Today’s scientists say they have found something more reliable – with a basis in science – to unlock the secrets of the mind: gigantic magnets.
Researchers have heralded the use of magnets, radio waves and computers in a process called magnetic resonance imaging to produce high-quality photos. The procedure, known as MRI, is capable of detecting brain disorders and could unlock the secrets of human thought processes.
This month, the University becomes the second U.S. college to conduct research using one of the most powerful MRI magnets, capable of taking pictures of objects as small as an individual clump of oxygen molecules.
But other MRI researchers and people familiar with the technology say they are not convinced bigger is always better.
University officials who will use the magnet say it solidifies the University as one of the top research programs in MRI research.
“We do the most premier research in the field here,” University radiology professor Kamil Ugurbil said. He said there are much more powerful magnets, but that the University’s magnet is unique because it has an opening large enough to place a human head or small animal in it. Most magnets of that size usually have smaller openings.
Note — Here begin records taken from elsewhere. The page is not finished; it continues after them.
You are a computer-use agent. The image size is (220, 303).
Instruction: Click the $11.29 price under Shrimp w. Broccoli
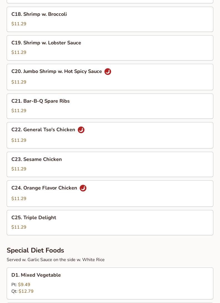(19, 24)
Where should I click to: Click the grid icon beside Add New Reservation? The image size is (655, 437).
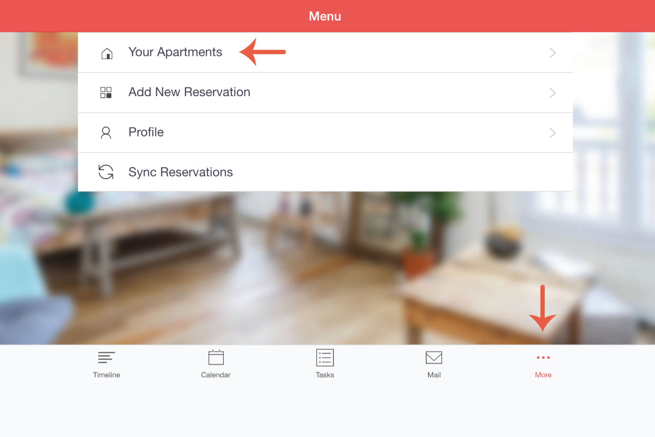pyautogui.click(x=106, y=92)
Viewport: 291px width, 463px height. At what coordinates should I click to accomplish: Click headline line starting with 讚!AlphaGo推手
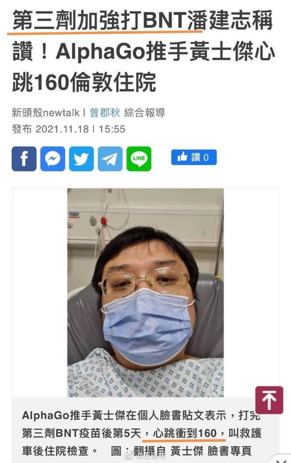[x=144, y=52]
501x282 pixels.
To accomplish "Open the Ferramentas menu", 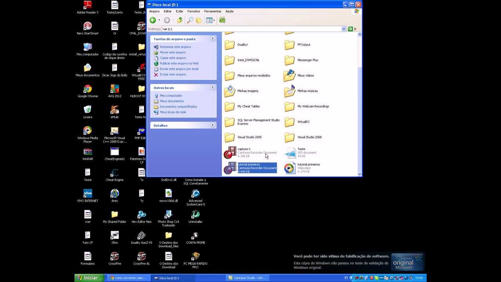I will [x=213, y=11].
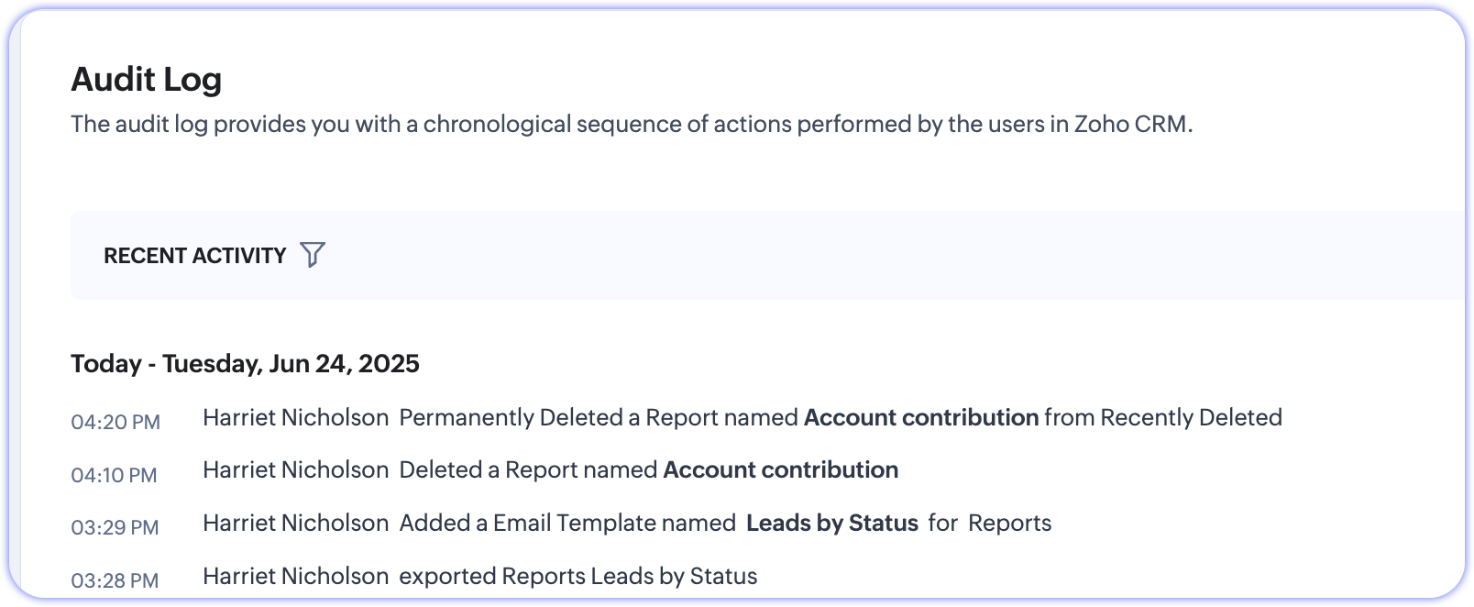1474x607 pixels.
Task: Click Recently Deleted in the 04:20 PM entry
Action: (1190, 418)
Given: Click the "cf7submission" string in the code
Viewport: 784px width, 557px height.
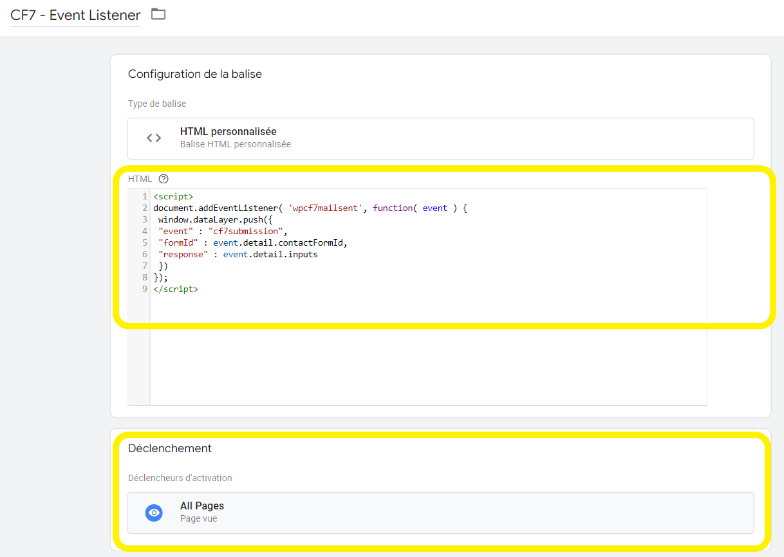Looking at the screenshot, I should (x=245, y=232).
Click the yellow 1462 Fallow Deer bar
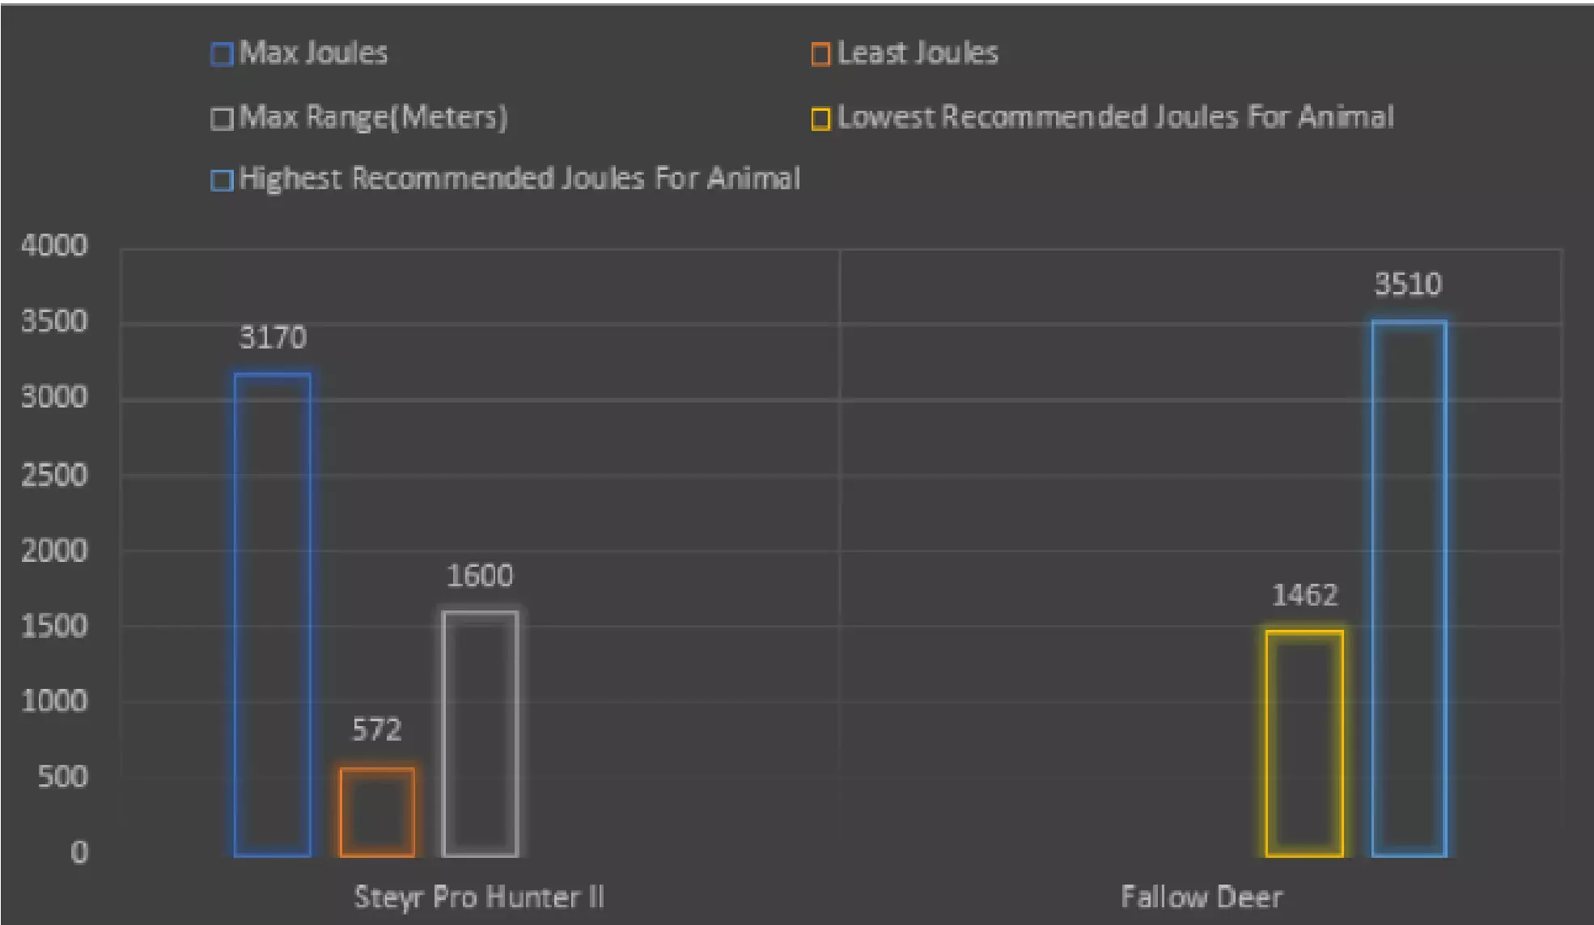 [x=1304, y=743]
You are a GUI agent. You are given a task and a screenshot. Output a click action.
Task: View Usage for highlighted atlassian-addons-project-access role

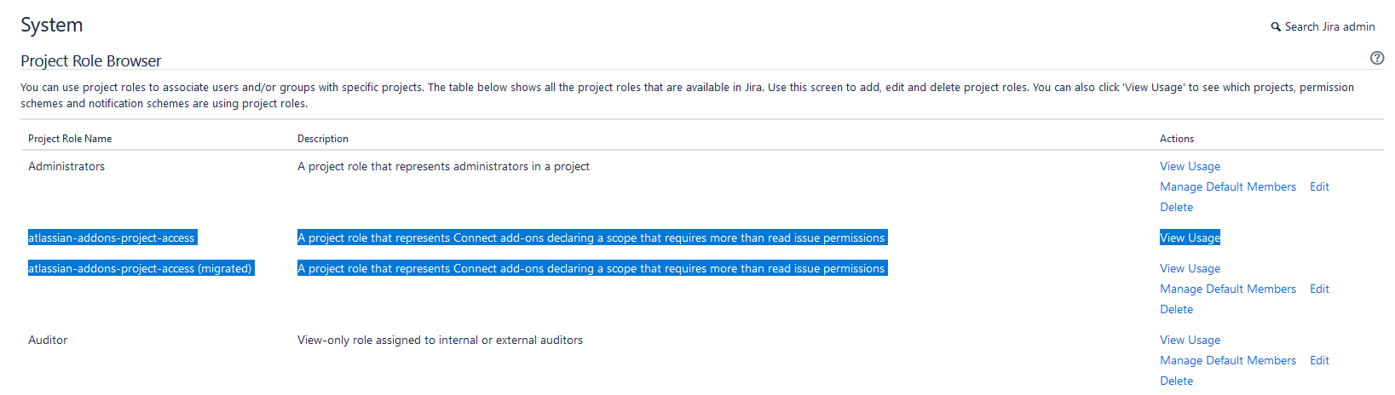click(1190, 238)
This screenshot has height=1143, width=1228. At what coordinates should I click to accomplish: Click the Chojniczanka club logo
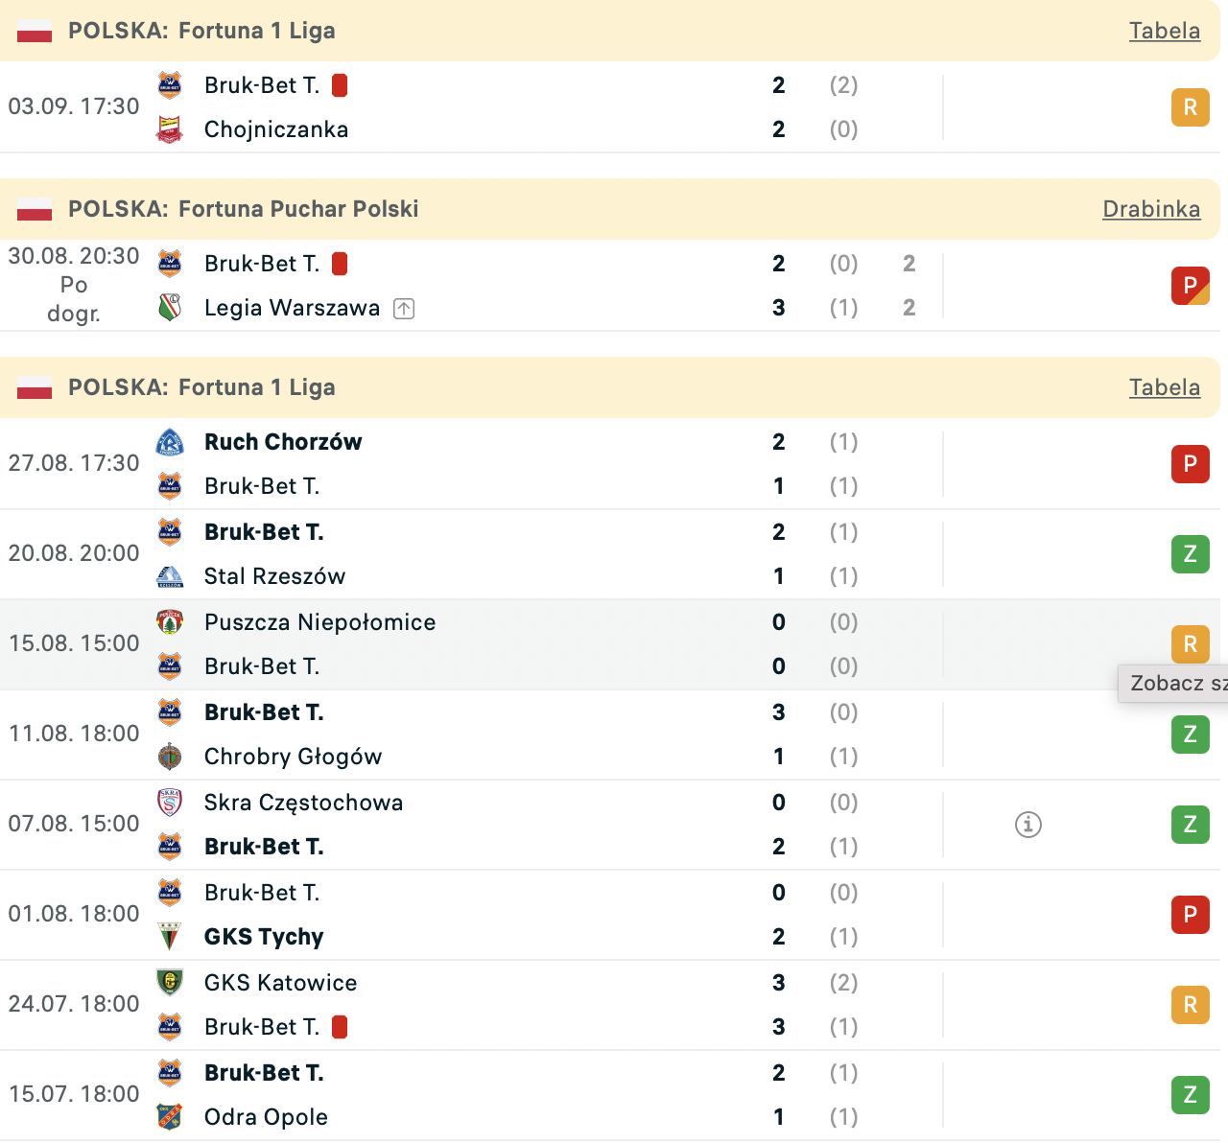[x=170, y=129]
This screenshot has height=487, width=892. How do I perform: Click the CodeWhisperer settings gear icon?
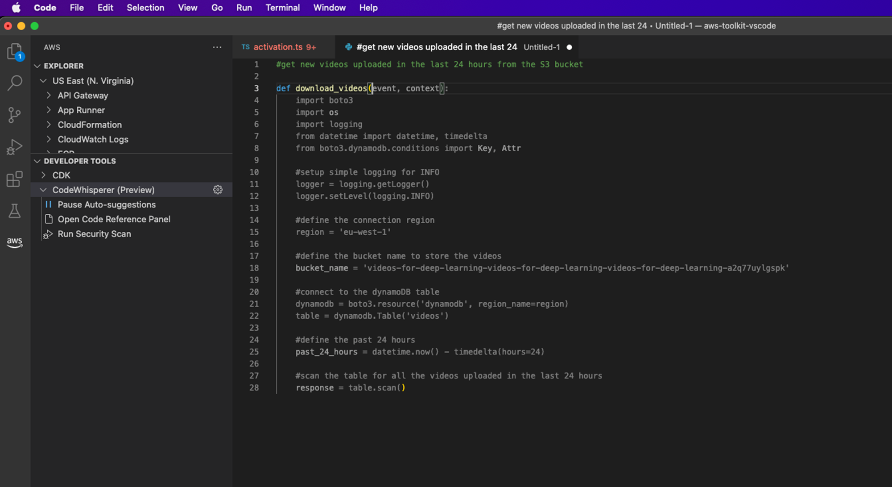[218, 190]
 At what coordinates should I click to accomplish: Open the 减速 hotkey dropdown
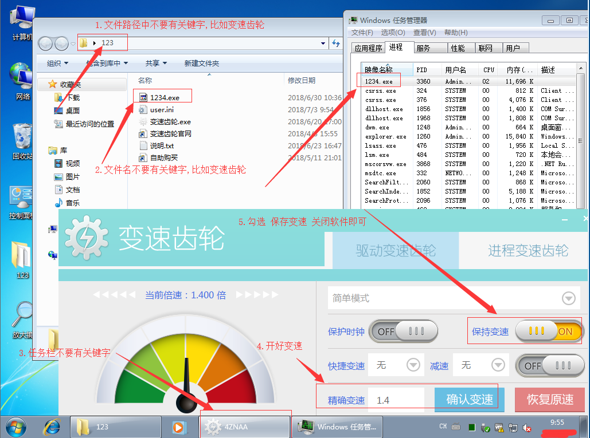[498, 365]
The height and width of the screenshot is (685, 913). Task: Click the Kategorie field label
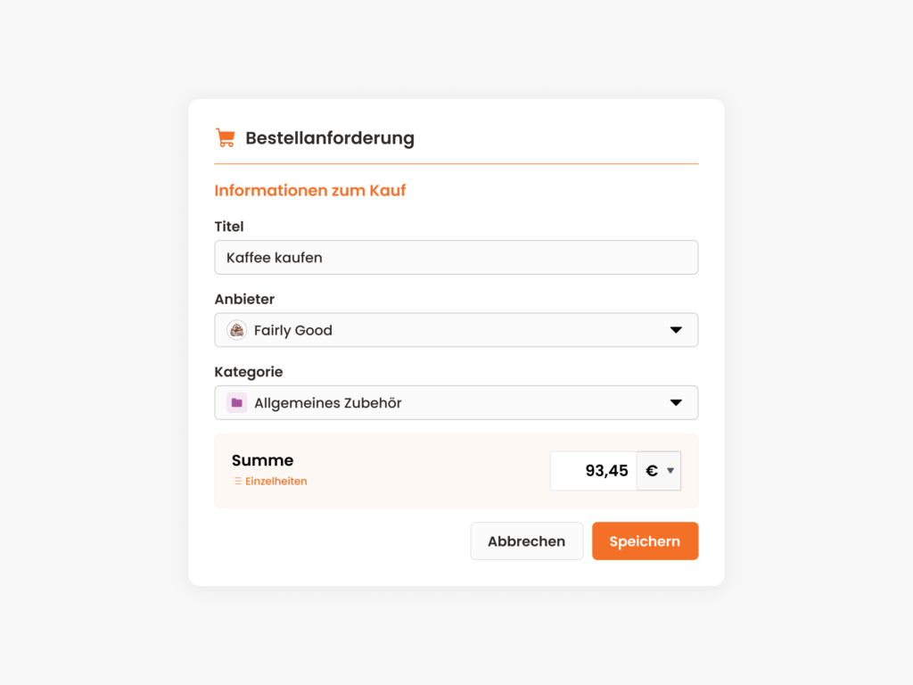click(x=249, y=372)
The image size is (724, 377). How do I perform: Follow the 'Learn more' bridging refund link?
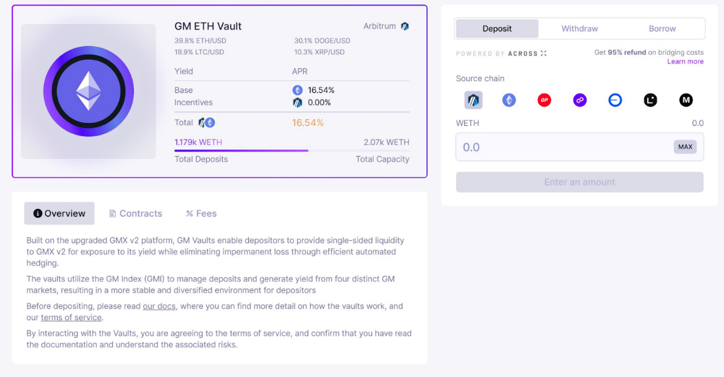685,62
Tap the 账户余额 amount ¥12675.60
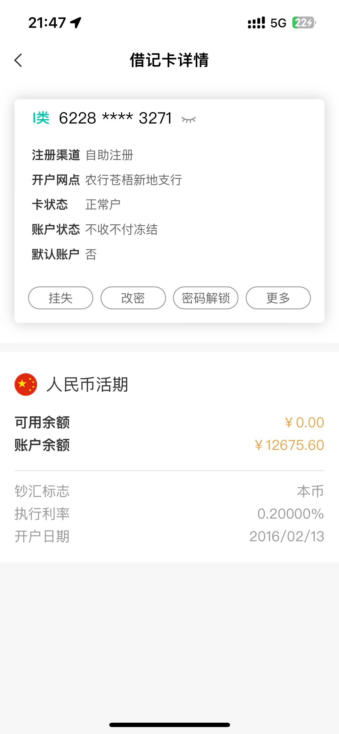The width and height of the screenshot is (339, 734). click(x=289, y=445)
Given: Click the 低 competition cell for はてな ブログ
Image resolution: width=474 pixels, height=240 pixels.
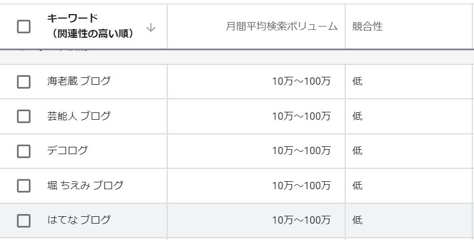Looking at the screenshot, I should tap(358, 220).
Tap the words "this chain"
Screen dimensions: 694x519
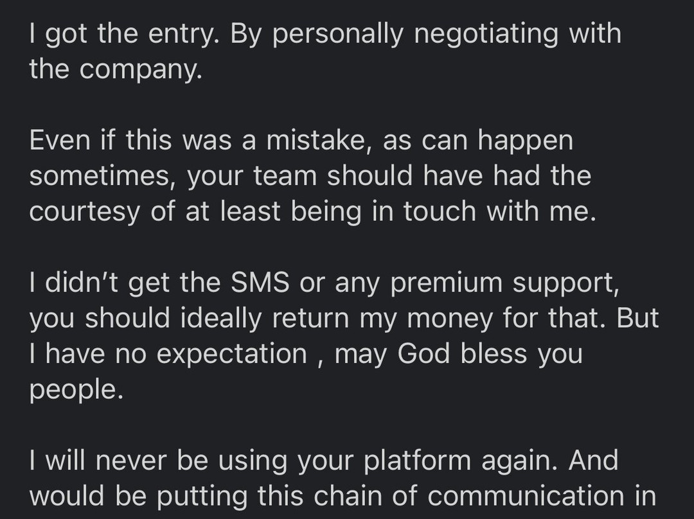[x=337, y=495]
“This is the highest field-strength magnet in the world, and it will be the Hubble Telescope of the human mind,” said Tommy Vaughn, a University associate radiology professor. “We’ll be able to learn more about ourselves chemically, mentally and physically.”
Those questioning the need for more powerful magnets cite safety and ethical concerns.
Chieng Yang, a University of Chicago research associate, said most MRI disease research uses tracing agents – brightly-colored chemicals injected into subjects to highlight blood-flow levels.
Yang said tracing agents are tested using lower-powered magnets. Scientists do not know what the effects of a higher powered magnet on the agents might be.
“You don’t know if they’ll be safe at higher levels like that,” Yang said.
Brian Fiske, associate editor of the medical journal Nature Neuroscience, said one possible goal of this MRI research is to predict behavior.
“That’s a dangerous thing since the predictability level is not all that great,” he said.
Fiske questioned the ethics of some recent MRI research that compared the brain activity of convicted murderers to nonmurderers and attempted to identify “dangerous people.”
“It is sort of like phrenology in the sense that we’re always trying to divide up the brain into little pieces, like how personality studies have always gone,” Fiske said.
Phrenology is the study of behavior by feeling bumps on a person’s head.
More powerful than a locomotive
The University’s magnet, housed near Mariucci Arena on the East Bank and with a strength of 9.4 teslas – units of measurement of magentic force – has enough power to pull trains off of nearby railroad tracks were it not enclosed in a giant 290-ton iron box.
The University’s Center for Magnetic Resonance Research purchased the magnet from Magnex Scientific, an Oxfordshire, England, company. Including installation, the magnet’s cost was $3.5 million.